Chicago's Great Old Theatres

Some of Chicago’s Great Old Theatres:

* The Tivoli Theatre in Downers Grove was built in 1928. It was the second movie theater in the United States to show “talkies.” The theater’s French Renaissance style has been restored to keep its charm. Did you know there is a bowling alley under the theater?

* The Music Box Theatre is a 1929 movie palace for people who love movies. It is located on the north side of the city, just a few blocks from Wrigley Field. The Music Box is able to project every kind of film – from 16mm to 70mm. The theater’s programming schedule has something for everyone, from cult classics and midnight movies to independent movies and foreign films. From the best of today to silent films, the Music Box has it all.

* The Portage Theater is located in the Six Corners (Milwaukee, Irving Park, Cicero) area in Portage Park. This 93-year-old theater is home to the Silent Film Society of Chicago. Did you know that the Portage’s proscenium doubled as the interior of the Biograph Theatre in the 2009 film Public Enemies?

* The Patio Theater (pronounced Pay-cheeoh) is located on the Northwest side of the city on West Irving Park Road. The Northwest Chicago Film Society has screenings on the Patio’s enormous screen. It’s a great place to see authentic 35mm or 16mm motion picture film prints.
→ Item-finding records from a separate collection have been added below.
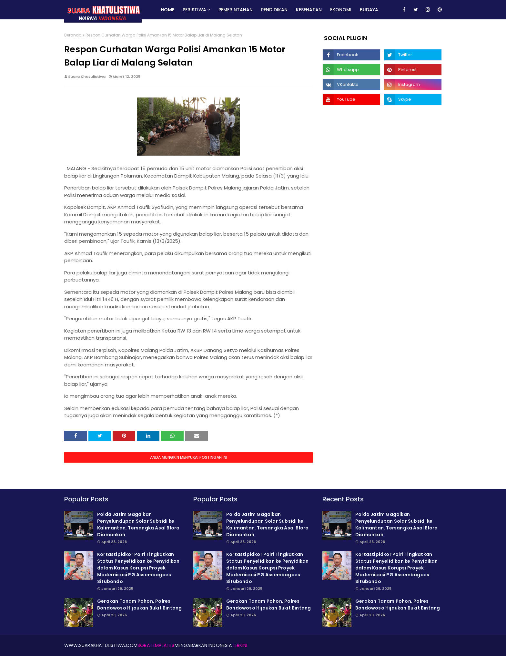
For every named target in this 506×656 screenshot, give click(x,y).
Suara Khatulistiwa (87, 76)
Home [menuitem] (167, 9)
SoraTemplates (156, 645)
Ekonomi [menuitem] (340, 9)
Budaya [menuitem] (369, 9)
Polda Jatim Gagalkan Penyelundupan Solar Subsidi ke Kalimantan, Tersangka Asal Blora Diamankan (138, 524)
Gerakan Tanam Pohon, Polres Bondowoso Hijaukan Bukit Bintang (139, 604)
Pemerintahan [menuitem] (235, 9)
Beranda (73, 35)
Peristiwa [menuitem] (194, 9)
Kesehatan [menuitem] (309, 9)
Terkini (239, 645)
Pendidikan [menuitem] (274, 9)
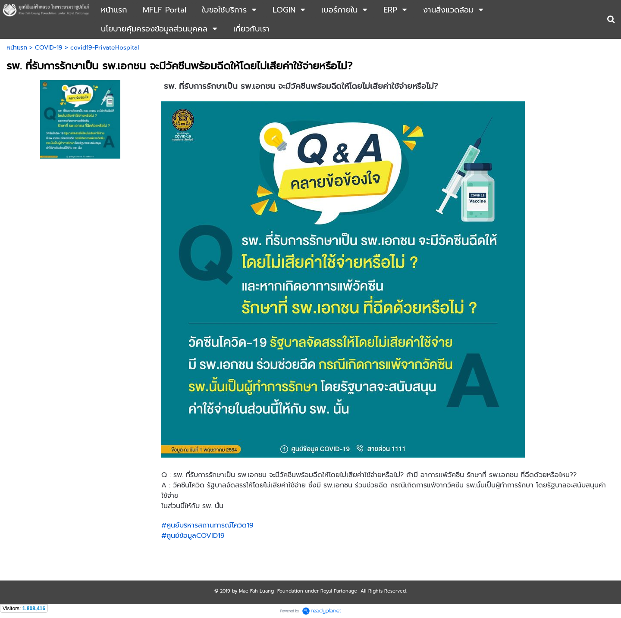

The projection system has been upgraded but the seating is as plush as ever.

* The Logan Theater on Milwaukee Avenue first opened in 1915 as the Paramount Theater. It still has its charming marble walls and the stained glass window at the entrance. You’ll enjoy the concession stand from days gone by, the vintage movie posters and the retro wallpaper.

* The Pickwick Theatre in Park Ridge opened in 1928 as a vaudeville stage and movie theatre. Its marquee and 100-foot tower, appeared in the opening credits of Siskel & Ebert’s “At the Movies.” The main auditorium was built to resemble an Aztec or Mayan temple. The building was placed on the National Register of Historic Places in 1975. It seats up to 1,400 people and continues to host films as well as live stage shows.